Home Health & Hospice Week

Documentation:

Stamp Signatures Are Generally A No-Go, But Attestation Statements Can Be Your Friend

Break down CMS’s requirements before you take a chance on the wrong use of signatures.

Are you confused about signature requirements for Medicare? You may already know that CMS tightened documentation and signature re-quirements by issuing Transmittal 327, Change Request 6698 in March 2010, which was subsequently revised last November. However, you have to read between the lines to know exactly how a signature should be documented.

Know the Signature Rules

The Centers for Medicare & Medicaid Services’ Change Request 6698 revision came about with the aim of outlining the signature guidelines for medical review by Medicare claims review contractors. The previous instruction required a "legible identifier" in the form of a handwritten or electronic signature for every service provided or ordered. Thanks to the change, however, CMS updated these requirements and added e-prescribing language.

According to the policy, Medicare requires a hand written or an electronic signature, and Medi-care will not accept stamp signatures, except in very rare situations (see related box, p.156).

Know This Hospice Exception To Signature Rules

These signature regulations may be in place, but you can still override them based on the following exceptions:

Exception 1: Facsimiles of original written or electronic signatures are acceptable for the certifications of terminal illness for hospice.

Exception 2: Other regulations and CMS instructions regarding signatures (such as timeliness standards for particular benefits) take precedence. For medical review purposes, if the relevant regulation, NCD, LCD and CMS manuals are silent on whether the signature is legible or present and the signature is illegible/missing, the reviewer shall follow the guidelines to discern the identity and credentials (e.g. MD, RN) of the signature. In cases where the relevant regulation, NCD, LCD and CMS manuals have specific signature requirements, those signature requirements take precedence.

Drawing the line: The CMS Program In-tegrity Manual
specifically requires that a handwritten signature as a mark or sign by an individual on a document is present to signify knowledge, approval, acceptance or obligation. If the signature is illegible, the reviewer should consider evidence in a signature log or attestation statement to determine the identity of the author of a medical record entry.

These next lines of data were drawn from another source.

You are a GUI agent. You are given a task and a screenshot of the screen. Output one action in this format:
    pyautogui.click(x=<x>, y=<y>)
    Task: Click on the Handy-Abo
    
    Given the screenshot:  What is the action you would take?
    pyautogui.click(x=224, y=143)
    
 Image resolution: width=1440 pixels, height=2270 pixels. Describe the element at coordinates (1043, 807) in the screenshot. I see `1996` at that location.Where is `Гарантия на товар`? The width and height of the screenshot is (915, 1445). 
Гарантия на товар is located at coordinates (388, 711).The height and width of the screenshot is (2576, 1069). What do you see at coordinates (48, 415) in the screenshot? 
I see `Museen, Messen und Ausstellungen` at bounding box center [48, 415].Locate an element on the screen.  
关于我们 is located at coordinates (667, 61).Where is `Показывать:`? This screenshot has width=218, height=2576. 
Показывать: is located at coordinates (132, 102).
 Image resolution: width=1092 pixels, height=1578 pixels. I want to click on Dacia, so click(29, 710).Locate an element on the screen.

Bear In Mind The Timeliness Of Signatures

Remember, clinicians should not add late signatures to the medical record. Instead, they could make use of the signature authentication process if necessary.

As a correction mechanism for missing signatures, CMS created the signature attestation statement procedure. You may use this to incorporate reports that were not signed, for instance, and include it with documents requested for an audit.

The instructions for signature attestation statement mechanism include:

  • An attestation statement must be signed and dated by the author of the medical record entry.
  • An attestation statement must contain sufficient information to identify the beneficiary.
  • An attestation statement must have documentation that is associated with the medical record entries and the author of record in question.
  • In cases where two individuals are in the same group, one may not sign for the other in medical record entries or attestation statements.

Reviewers will consider all attestations that meet the guidelines regardless of the date the attestation was created, except in those cases where the regulations or policy indicate that a signature must be in place prior to a given event or a given date.

Important: If someone other than the author of the medical record entry in question signs the attestation statement, Medicare claims reviewers cannot accept them. "Even in cases where two individuals are in the same group, one may not sign for the other in medical record entries or attestation statements," CMS says in the transmittal.